Memo From Tripoli: Qaddafi’s Handling of Media Shows Regime’s Flaws

“This is not even human blood!” the escort erupted to group of journalists, making a gesture with his hands like squeezing a tube. “I told them, ‘Nobody is going to believe this!’ ” he explained, as Elizabeth Palmer, a correspondent for CBS News, later recalled. His name was withheld for his protection.

For the more than 100 international journalists cloistered here at the invitation of the Qaddafi government, its management — or, rather, staging — of public relations provided a singular inside view of how this autocracy functions in a crisis.

As the incident of the faked blood shows, the Qaddafi government’s most honest trait might be its lack of pretense to credibility or legitimacy. It lies, but it does not try to be convincing or even consistent.

Government officials often insisted the journalists watch grisly footage of public beheadings, presented on state television as scenes from rebel-held Benghazi, even though the officials surely knew that all the major news organizations had correspondents in Benghazi confirming that there were no such executions.

The members of Col. Muammar el-Qaddafi’s fractious family who run the country scarcely pretend to rest their authority on his impotent and unworkable “Jamahiriya” — the hierarchy of popular committees he calls direct democracy.

And as some of Colonel Qaddafi’s sons now try to persuade the NATO allies to trust their pledges about a cease-fire, power-sharing or democratic reforms, the opaque and fickle system so vividly displayed to the foreign journalists here may come back to haunt them.

Twenty-six journalists received a firsthand lesson in the Qaddafi government’s decision-making style late on Wednesday afternoon. All were suddenly ordered, without explanation or pattern, to leave Libya the next day. By the end of the night, many had negotiated individual exemptions.

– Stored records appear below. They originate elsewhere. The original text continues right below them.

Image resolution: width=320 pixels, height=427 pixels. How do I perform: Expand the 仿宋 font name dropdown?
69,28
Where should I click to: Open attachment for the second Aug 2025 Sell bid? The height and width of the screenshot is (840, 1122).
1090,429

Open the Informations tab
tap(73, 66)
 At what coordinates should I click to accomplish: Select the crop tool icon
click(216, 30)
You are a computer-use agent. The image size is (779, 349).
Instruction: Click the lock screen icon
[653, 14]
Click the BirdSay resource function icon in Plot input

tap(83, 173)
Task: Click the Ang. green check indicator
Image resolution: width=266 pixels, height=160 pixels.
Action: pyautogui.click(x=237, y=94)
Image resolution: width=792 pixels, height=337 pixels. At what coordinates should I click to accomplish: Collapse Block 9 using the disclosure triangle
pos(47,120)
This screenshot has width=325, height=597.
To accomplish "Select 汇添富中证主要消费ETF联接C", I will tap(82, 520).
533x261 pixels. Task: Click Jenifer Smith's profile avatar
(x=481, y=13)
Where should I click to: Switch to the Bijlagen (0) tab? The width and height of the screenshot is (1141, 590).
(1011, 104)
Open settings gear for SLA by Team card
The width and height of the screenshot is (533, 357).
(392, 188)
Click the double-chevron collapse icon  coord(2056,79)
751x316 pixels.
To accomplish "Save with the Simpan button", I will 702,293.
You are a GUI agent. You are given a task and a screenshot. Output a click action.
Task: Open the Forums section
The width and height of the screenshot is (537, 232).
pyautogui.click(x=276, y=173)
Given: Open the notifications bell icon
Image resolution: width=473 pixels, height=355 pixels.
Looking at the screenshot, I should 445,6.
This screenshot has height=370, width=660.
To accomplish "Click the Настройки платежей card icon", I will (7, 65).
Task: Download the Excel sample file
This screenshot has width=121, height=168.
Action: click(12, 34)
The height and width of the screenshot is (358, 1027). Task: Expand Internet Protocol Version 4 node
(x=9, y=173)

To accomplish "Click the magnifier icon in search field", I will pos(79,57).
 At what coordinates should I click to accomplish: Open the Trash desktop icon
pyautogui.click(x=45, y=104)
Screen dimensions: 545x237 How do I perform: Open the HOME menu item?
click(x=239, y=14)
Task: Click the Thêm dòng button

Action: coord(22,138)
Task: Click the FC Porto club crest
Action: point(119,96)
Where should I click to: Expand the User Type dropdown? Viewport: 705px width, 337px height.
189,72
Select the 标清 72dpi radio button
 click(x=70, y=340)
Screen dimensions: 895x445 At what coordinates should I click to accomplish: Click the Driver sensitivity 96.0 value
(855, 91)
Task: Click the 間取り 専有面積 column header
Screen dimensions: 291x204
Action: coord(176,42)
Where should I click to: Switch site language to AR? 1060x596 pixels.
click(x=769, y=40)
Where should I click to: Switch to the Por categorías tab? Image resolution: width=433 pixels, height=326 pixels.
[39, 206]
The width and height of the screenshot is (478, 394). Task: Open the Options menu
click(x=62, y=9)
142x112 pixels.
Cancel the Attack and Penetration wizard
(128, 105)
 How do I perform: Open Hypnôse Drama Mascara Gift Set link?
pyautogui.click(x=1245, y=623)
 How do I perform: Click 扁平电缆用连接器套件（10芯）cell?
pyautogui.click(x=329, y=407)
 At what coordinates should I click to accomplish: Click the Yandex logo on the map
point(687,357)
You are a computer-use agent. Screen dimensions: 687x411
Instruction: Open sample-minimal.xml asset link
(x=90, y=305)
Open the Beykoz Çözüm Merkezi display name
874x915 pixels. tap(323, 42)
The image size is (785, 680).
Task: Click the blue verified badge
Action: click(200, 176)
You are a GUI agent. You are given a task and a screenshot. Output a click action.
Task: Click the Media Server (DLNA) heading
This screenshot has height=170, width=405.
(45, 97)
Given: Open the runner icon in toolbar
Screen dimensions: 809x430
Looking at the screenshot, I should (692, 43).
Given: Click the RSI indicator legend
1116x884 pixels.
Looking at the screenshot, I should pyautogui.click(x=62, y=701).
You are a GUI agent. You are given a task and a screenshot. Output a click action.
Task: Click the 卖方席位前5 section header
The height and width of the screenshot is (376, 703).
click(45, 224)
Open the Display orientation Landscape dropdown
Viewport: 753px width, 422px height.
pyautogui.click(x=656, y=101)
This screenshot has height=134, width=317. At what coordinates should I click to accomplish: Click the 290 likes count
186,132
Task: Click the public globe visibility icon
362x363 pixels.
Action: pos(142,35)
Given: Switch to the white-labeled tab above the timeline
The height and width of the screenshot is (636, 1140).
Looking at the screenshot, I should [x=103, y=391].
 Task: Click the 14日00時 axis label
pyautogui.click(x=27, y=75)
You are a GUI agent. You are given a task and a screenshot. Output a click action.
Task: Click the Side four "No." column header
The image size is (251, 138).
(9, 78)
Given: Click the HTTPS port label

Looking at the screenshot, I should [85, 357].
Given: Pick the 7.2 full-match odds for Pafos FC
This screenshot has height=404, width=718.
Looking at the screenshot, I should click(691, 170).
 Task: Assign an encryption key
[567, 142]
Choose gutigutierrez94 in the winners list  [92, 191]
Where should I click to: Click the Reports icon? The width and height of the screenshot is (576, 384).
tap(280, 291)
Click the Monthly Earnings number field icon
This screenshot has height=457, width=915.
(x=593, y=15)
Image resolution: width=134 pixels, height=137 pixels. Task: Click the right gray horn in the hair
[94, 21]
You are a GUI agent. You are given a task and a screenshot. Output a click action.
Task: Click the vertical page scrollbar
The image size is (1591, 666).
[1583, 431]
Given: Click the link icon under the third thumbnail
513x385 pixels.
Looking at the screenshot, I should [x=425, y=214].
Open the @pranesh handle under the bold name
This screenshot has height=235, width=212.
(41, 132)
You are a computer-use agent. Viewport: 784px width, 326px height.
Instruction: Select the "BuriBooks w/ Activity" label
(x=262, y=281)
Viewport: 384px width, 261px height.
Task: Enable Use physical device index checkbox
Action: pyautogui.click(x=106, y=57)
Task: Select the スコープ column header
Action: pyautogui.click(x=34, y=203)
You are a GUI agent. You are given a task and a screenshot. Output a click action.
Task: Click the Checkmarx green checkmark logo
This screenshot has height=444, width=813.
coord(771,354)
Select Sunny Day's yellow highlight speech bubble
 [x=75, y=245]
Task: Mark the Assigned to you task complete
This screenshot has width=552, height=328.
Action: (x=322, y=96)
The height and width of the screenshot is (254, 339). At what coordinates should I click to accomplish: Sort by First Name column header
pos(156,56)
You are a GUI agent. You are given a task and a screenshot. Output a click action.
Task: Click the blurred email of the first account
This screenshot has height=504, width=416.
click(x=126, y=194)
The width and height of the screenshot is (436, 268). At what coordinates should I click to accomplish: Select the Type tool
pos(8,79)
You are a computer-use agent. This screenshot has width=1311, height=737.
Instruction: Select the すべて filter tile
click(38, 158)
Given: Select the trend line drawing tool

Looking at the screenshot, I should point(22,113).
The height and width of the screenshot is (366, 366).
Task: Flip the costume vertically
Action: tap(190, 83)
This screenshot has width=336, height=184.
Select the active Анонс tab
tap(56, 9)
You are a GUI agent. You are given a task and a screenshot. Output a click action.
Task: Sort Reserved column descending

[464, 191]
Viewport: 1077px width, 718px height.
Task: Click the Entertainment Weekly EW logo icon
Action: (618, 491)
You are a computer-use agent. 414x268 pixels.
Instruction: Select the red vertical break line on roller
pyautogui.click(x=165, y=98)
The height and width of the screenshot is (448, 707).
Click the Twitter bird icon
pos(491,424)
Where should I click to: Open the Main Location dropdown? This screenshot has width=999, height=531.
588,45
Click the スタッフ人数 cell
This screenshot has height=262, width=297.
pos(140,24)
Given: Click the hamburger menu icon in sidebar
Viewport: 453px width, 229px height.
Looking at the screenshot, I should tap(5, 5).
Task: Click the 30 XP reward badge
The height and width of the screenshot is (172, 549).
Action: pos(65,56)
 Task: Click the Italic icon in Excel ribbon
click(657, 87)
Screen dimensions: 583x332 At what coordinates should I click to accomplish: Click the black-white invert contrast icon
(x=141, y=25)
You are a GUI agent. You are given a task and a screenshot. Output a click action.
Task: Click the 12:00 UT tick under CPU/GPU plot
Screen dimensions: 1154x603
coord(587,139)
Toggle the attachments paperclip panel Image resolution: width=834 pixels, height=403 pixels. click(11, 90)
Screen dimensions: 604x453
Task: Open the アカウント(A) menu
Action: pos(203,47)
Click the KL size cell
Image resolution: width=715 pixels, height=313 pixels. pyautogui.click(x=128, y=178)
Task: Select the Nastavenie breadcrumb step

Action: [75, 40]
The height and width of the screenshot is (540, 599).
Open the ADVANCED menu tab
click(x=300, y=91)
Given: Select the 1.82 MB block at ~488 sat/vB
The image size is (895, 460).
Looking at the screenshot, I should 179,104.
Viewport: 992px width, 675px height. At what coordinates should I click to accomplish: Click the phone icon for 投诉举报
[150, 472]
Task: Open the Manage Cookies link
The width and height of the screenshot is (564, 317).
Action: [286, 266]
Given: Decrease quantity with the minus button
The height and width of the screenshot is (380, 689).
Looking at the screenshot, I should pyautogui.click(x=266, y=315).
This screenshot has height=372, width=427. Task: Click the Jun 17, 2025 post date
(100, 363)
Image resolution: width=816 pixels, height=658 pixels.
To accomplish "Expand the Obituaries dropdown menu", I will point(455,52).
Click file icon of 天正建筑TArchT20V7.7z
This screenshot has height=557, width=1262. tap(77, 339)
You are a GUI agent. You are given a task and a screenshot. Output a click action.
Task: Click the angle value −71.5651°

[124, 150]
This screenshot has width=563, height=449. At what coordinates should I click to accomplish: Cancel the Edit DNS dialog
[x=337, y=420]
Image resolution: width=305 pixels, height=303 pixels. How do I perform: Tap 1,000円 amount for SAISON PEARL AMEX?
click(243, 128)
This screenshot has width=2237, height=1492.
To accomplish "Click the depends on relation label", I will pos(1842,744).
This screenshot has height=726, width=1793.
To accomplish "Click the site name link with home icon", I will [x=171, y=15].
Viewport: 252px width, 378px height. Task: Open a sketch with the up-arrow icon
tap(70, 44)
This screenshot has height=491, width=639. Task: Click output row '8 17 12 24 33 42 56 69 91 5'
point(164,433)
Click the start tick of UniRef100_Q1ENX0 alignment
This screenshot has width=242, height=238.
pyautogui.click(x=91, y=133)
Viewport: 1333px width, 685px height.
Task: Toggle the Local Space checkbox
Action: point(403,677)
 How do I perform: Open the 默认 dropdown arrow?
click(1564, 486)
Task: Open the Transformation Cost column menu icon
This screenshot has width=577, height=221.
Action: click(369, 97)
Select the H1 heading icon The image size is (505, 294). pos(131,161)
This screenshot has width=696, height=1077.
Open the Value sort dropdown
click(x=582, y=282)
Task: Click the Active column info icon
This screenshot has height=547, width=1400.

Then at breakfast the next morning, another official announced that the exemptions were no good, a bus was coming to dump the journalists in Tunisia, and it was time to go. But by 11 a.m. it was finally clear that there would be no bus to the border at all. Who in the government pushed for the expulsions and who might have stopped them is impossible to determine.

“It is just the chaos of not having institutions in the country,” said one businessman who has worked closely with the Qaddafi family and government, speaking on the condition of anonymity. “When a decision is made, it is not always a decision in truth. Nobody is really in charge, and decisions are made on whim and caprice.”

The idea of inviting the foreign news media into the tightly closed capital appears to have come from Seif al-Islam el-Qaddafi, who announced it on television. He rose to pre-eminence in the family in part by obtaining influence over the Libyan government’s investment fund, Western businessmen who worked with him say. He doled out investment opportunities inside Libya to businessmen and officials in the West in exchange for help repairing its relations with European and American governments.

While Seif el-Qaddafi has sought to project a reformist face to the news media and the West during the crisis, two of his brothers have led the crackdown on the rebels. Khamis el-Qaddafi leads the most formidable brigade now believed to be charged with the siege of rebel-held Misurata. And Mutassim el-Qaddafi is a national security adviser with a private militia now believed to be leading the fighting against rebels in the east.

When four New York Times journalists were captured by pro-Qaddafi militia in the east, Seif el-Qaddafi and his staff in Tripoli immediately pledged to protect them, and his chief of staff, Mohamed Ismail, said Seif el-Qaddafi deserved credit for engineering their release. But the journalists were blindfolded and beaten for several days before Mr. Ismail said he could locate them, and they said that during that time they had overheard the soldiers talking about orders from “Dr. Mutassim.”